Annie Dillard’s The Writing Life is more memoir than autobiography, and more a book on writing than memoir. But I didn’t see any other place in these questions to put in Dillard, and she’s my favorite. I read her because I want to think like she does. Somewhere along the way, God loved us enough to create Annie Dillard.
Eugene Peterson’s Pastor. Peterson roamed the world as a soft-footed spiritual giant, leaving huge footprints to fill.
What books on prayer have been most encouraging for your soul?
That’s a really difficult question. Somewhere someone said, “Prayer is getting close to enough to God to hear him say, I love you.” For some reason that has stuck with me, and I’ve reached for books that push me toward that dynamic.
Henri Nouwen’s The Road to Daybreak, which is basically Nouwen’s prayer journal during a season of his life. Nouwen enjoyed a spiritual vibrancy with God that I knew I didn’t when I read it. It made me long for a more loving, intimate relationship with Christ.
Olivier Clément, an Orthodox theologian, has a collection of sayings and teachings from the early church fathers on prayer and communion with God titled Roots of Christian Mysticism. Some of it will feel strange to a modern reader (it did to me), but also, seeing how our early-church heroes thought about prayer was deeply moving and convicting. It was also a challenging book for me. It made me realize that Christian mysticism didn’t have its roots in the New Age movement, but in Athanasius, Augustine, and the Cappadocian Fathers.
A challenging book—more academic—was Prayer After Augustine. This isn’t for the faint of heart. But it nourished and stimulated my imagination for how God is present when I pray. I love that book.
Hans Urs von Balthasar has one of the more important books, Prayer. As a Protestant, I obviously smile and disagree with his chapters on Mary, but to my surprise he bases our prayer in our justification by faith and adoption. I sometimes forget I’m reading a Catholic. Balthasar introduces a majestic God to our prayer life, who invites us into his presence by grace.
For thousands of years, when Christians have wanted to learn how to pray, they’ve picked up the Psalms and followed their example.
The book on prayer I recommend most is Eugene Peterson’s Answering God. For thousands of years, when Christians have wanted to learn how to pray, they’ve picked up the Psalms and followed their example. Peterson provides a path on how to do that fruitfully.
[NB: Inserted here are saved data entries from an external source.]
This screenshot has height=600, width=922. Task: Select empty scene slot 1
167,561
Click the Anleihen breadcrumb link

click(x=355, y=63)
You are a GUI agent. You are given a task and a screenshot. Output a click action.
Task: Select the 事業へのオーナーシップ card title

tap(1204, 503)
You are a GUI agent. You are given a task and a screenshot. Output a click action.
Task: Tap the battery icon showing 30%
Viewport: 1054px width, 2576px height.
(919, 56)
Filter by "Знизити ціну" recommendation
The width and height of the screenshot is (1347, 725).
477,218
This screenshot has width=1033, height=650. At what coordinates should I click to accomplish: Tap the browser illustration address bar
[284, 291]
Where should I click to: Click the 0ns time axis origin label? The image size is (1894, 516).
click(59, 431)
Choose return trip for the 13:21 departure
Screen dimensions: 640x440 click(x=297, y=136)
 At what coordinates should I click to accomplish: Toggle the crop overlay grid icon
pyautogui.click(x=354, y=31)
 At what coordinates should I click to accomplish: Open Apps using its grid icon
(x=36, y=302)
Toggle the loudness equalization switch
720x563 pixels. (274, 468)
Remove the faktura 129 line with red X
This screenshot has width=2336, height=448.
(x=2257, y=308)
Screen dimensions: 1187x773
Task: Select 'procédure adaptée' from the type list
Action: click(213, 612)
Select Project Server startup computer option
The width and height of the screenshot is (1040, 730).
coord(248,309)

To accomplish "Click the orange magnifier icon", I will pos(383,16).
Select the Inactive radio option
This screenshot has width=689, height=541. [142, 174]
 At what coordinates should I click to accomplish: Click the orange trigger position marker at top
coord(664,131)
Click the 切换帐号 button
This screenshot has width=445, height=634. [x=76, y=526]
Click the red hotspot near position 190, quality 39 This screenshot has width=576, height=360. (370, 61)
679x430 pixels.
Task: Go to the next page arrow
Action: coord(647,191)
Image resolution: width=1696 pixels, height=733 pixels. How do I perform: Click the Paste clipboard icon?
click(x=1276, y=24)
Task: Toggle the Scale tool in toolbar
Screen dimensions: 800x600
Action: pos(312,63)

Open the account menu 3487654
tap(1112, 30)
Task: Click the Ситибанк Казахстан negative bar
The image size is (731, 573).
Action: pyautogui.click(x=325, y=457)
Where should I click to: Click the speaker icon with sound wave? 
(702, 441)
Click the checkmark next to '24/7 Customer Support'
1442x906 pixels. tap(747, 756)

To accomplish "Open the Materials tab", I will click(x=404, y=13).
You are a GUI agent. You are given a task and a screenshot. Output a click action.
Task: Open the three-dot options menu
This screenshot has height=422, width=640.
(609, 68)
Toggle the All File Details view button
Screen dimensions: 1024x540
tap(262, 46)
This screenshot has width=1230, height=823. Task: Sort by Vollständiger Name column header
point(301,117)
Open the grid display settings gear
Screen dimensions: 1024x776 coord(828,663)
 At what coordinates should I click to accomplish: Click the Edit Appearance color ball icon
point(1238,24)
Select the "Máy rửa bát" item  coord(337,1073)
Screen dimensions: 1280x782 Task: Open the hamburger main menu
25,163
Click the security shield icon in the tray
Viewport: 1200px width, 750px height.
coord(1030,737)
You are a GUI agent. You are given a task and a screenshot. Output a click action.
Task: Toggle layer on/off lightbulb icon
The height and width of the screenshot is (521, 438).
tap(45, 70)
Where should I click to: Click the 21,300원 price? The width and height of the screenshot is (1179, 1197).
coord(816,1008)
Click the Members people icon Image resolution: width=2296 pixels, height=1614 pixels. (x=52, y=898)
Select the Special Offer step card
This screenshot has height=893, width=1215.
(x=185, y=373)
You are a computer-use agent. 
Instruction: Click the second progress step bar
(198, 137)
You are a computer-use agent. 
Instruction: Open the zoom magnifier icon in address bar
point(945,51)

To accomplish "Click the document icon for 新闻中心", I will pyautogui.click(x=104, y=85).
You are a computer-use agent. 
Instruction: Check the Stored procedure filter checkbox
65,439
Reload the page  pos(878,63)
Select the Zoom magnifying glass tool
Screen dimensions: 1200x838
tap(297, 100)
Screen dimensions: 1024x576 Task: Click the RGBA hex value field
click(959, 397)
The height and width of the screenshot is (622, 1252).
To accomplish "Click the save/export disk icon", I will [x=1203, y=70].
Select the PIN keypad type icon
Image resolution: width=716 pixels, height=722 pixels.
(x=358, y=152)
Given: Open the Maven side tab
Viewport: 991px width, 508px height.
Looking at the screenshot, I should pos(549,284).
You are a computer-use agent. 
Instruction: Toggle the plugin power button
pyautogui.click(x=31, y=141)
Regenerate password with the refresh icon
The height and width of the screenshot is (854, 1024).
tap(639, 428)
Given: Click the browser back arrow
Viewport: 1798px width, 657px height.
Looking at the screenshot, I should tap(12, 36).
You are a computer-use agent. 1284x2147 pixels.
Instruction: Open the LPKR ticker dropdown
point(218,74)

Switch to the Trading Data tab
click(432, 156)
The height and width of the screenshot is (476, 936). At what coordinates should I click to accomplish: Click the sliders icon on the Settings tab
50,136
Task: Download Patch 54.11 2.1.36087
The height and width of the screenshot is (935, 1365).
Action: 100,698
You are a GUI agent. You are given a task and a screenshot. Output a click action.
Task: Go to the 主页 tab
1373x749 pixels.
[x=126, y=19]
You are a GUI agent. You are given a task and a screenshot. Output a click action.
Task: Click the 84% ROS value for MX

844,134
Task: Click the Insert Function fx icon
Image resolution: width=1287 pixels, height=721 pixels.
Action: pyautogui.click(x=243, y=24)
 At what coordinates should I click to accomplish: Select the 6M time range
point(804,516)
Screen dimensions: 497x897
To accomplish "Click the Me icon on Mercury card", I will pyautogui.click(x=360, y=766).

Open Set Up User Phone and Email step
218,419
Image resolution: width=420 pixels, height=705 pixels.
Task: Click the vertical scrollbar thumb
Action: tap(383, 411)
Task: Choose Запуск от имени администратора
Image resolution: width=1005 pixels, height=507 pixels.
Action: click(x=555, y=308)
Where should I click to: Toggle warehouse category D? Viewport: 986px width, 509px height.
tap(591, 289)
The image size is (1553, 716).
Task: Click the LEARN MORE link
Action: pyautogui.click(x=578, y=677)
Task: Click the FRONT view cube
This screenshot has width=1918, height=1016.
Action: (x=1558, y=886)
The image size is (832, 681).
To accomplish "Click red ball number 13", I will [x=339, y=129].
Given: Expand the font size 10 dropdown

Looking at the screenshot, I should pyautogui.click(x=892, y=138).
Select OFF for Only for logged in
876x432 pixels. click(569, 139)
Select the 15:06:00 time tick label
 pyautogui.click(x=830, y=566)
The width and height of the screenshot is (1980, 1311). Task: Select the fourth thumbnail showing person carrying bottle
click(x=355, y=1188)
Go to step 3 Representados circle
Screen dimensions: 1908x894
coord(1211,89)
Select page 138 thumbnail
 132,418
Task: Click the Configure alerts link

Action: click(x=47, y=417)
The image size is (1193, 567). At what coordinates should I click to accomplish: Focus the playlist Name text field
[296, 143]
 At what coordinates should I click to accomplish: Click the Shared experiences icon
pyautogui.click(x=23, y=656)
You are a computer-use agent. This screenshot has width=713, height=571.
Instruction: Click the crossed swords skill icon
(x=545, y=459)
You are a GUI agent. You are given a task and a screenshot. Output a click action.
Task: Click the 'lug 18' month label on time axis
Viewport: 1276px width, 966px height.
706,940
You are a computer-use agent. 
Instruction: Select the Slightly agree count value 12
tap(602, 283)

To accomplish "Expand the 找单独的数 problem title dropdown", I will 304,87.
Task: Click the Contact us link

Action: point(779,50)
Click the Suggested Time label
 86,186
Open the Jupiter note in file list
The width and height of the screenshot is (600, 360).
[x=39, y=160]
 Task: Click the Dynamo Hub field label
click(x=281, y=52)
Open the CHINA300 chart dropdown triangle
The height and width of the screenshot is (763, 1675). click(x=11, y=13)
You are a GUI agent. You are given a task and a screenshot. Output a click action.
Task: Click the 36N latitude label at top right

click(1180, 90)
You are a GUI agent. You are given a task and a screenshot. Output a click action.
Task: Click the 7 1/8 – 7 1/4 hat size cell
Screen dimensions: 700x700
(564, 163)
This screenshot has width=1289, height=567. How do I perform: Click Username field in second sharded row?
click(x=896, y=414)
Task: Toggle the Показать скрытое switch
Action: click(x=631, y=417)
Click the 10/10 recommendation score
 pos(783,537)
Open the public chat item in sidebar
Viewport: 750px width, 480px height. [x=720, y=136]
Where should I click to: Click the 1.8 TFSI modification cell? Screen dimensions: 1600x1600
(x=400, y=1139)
What books have most profoundly shaped how you serve and lead others for the sake of the gospel?
All right, I have two categories that have shaped the way I think about my ministry: (1) spiritual renewal and corporate revival, and (2) pastoral presence.
First, spiritual renewal and corporate revival:
- Dynamics of Spiritual Life, Richard Lovelace
- Outgrowing the Ingrown Church, Jack Miller
Lovelace and Miller’s books have shaped the way I pray and contend for my church community, and it helps me think and consider what to labor for, what to long for, what to be patient for.
Second, pastoral presence:
- The Contemplative Pastor by Eugene Peterson
- The Imperfect Pastor by Zack Eswine
Peterson and Eswine remind us of the dignity and majesty of the ordinary and mundane parts of pastoral ministry. Of praying, spending time in solitude, holding hands in hospital beds, of being faithful, of staying in the same place for a long time, and so forth.
I have found that these two perspectives are incredibly important to maintain in one’s ministry life.
What’s one book you wish every pastor read?
Sinclair Ferguson’s Devoted to God. It explores our union with Christ. I think this is Ferguson’s best book. There’s a depth to this book that never seems to run out, and a worth that will never lose its value.
What are you learning about life and following Jesus?
Our church has been going through the Sermon on the Mount together, and Jesus is teaching me how weaknesses and vulnerability with him is the beginning of real spiritual breakthroughs. I believe that, but sometimes truths like this don’t get down into your heart unless it comes through lessons of failure and humiliation. So Jesus is teaching me these truths through his sermon and through life circumstances. They’re hard lessons, but they usually come with his presence. That’s a gift.